§ **Try it**
The answer must consist solely of the lines from the one with "This screenshot has width=319, height=271." through the last line of the data, copied exactly, with no pictures.
*** Data under study Section Begins ***
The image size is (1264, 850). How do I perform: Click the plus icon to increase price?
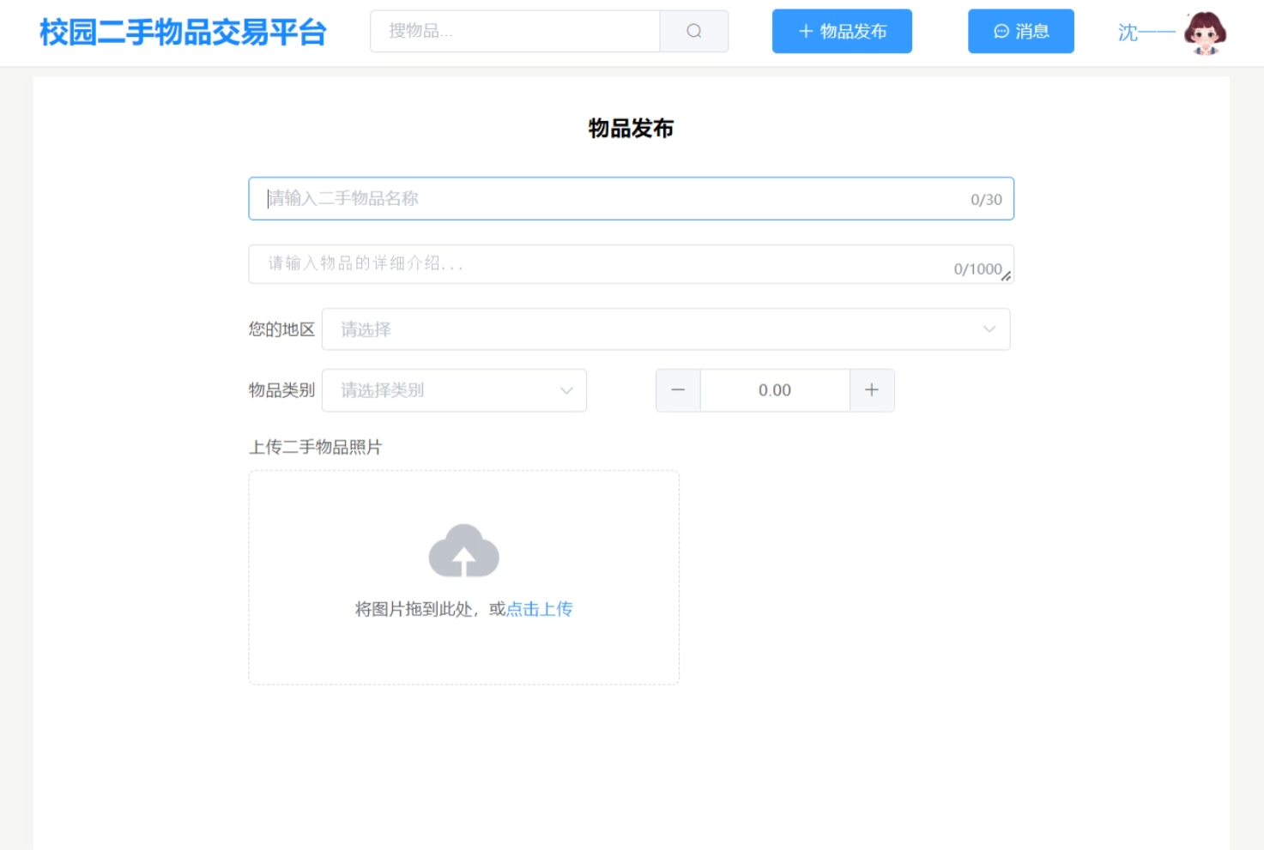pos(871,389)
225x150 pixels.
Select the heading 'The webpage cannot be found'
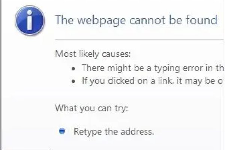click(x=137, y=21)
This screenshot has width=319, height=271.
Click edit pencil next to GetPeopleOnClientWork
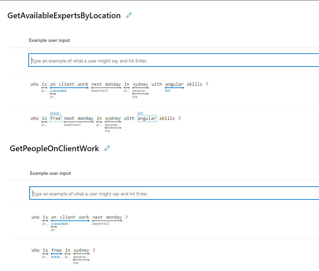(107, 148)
*** Data under study Section Ends ***
§ **Response to this exercise**
This screenshot has width=319, height=271.
Click edit pencil next to GetPeopleOnClientWork
(107, 148)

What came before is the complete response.